■ TASK INPUTS ■
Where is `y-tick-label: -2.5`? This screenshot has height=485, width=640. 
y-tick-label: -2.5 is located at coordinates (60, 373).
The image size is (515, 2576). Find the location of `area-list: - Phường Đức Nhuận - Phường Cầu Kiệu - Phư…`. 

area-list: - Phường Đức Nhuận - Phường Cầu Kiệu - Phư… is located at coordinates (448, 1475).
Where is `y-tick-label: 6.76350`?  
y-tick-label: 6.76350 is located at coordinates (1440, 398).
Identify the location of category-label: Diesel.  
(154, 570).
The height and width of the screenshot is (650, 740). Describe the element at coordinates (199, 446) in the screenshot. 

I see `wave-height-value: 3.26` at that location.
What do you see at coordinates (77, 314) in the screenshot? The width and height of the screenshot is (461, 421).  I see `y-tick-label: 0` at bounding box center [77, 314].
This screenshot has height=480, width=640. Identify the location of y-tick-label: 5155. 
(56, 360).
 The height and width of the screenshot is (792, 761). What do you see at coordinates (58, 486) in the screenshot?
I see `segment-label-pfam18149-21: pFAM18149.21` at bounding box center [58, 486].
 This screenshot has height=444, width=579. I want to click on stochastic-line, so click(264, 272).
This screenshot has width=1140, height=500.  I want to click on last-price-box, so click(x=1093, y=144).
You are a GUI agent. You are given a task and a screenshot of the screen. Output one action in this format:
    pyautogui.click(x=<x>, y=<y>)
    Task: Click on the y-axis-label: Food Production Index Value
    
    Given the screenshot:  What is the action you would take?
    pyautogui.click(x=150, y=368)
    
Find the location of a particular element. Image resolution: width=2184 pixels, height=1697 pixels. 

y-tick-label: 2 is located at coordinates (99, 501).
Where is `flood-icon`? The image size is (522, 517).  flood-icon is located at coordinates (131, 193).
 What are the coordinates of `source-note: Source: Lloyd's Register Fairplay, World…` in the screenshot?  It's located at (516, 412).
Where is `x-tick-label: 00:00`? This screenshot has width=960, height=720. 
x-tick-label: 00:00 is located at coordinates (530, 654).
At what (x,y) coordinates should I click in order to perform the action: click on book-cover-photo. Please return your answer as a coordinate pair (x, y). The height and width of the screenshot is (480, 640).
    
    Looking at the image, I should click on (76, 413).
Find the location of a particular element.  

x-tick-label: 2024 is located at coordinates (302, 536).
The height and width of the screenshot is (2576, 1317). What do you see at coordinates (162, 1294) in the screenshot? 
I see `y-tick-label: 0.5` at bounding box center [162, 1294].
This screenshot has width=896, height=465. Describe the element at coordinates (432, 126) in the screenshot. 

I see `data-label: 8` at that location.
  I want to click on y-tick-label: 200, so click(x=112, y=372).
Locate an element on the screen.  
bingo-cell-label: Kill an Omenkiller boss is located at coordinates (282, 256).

■ WORK INSTRUCTION ■
Copy all of the data above line for line, keeping every character, space, and line break unchanged.

■ EXERCISE SOLUTION ■
Where is `y-tick-label: -2.5`? This screenshot has height=485, width=640. 
y-tick-label: -2.5 is located at coordinates (60, 373).
The image size is (515, 2576). Find the location of `area-list: - Phường Đức Nhuận - Phường Cầu Kiệu - Phư…`. 

area-list: - Phường Đức Nhuận - Phường Cầu Kiệu - Phư… is located at coordinates (448, 1475).
Where is `y-tick-label: 6.76350`?  
y-tick-label: 6.76350 is located at coordinates (1440, 398).
Identify the location of category-label: Diesel.  
(154, 570).
The height and width of the screenshot is (650, 740). Describe the element at coordinates (199, 446) in the screenshot. 

I see `wave-height-value: 3.26` at that location.
What do you see at coordinates (77, 314) in the screenshot? The width and height of the screenshot is (461, 421).  I see `y-tick-label: 0` at bounding box center [77, 314].
This screenshot has height=480, width=640. Identify the location of y-tick-label: 5155. 
(56, 360).
 The height and width of the screenshot is (792, 761). What do you see at coordinates (58, 486) in the screenshot?
I see `segment-label-pfam18149-21: pFAM18149.21` at bounding box center [58, 486].
 This screenshot has height=444, width=579. I want to click on stochastic-line, so click(264, 272).
This screenshot has width=1140, height=500.  I want to click on last-price-box, so click(x=1093, y=144).
You are a GUI agent. You are given a task and a screenshot of the screen. Output one action in this format:
    pyautogui.click(x=<x>, y=<y>)
    Task: Click on the y-axis-label: Food Production Index Value
    
    Given the screenshot:  What is the action you would take?
    pyautogui.click(x=150, y=368)
    
Find the location of a particular element. Image resolution: width=2184 pixels, height=1697 pixels. 

y-tick-label: 2 is located at coordinates (99, 501).
Where is `flood-icon`? The image size is (522, 517).  flood-icon is located at coordinates (131, 193).
 What are the coordinates of `source-note: Source: Lloyd's Register Fairplay, World…` in the screenshot?  It's located at (516, 412).
Where is `x-tick-label: 00:00`? This screenshot has width=960, height=720. 
x-tick-label: 00:00 is located at coordinates (530, 654).
At what (x,y) coordinates should I click in order to perform the action: click on book-cover-photo. Please return your answer as a coordinate pair (x, y). The height and width of the screenshot is (480, 640).
    
    Looking at the image, I should click on (76, 413).
Find the location of a particular element.  

x-tick-label: 2024 is located at coordinates (302, 536).
The height and width of the screenshot is (2576, 1317). What do you see at coordinates (162, 1294) in the screenshot? 
I see `y-tick-label: 0.5` at bounding box center [162, 1294].
This screenshot has width=896, height=465. Describe the element at coordinates (432, 126) in the screenshot. 

I see `data-label: 8` at that location.
  I want to click on y-tick-label: 200, so click(x=112, y=372).
Locate an element on the screen.  
bingo-cell-label: Kill an Omenkiller boss is located at coordinates (282, 256).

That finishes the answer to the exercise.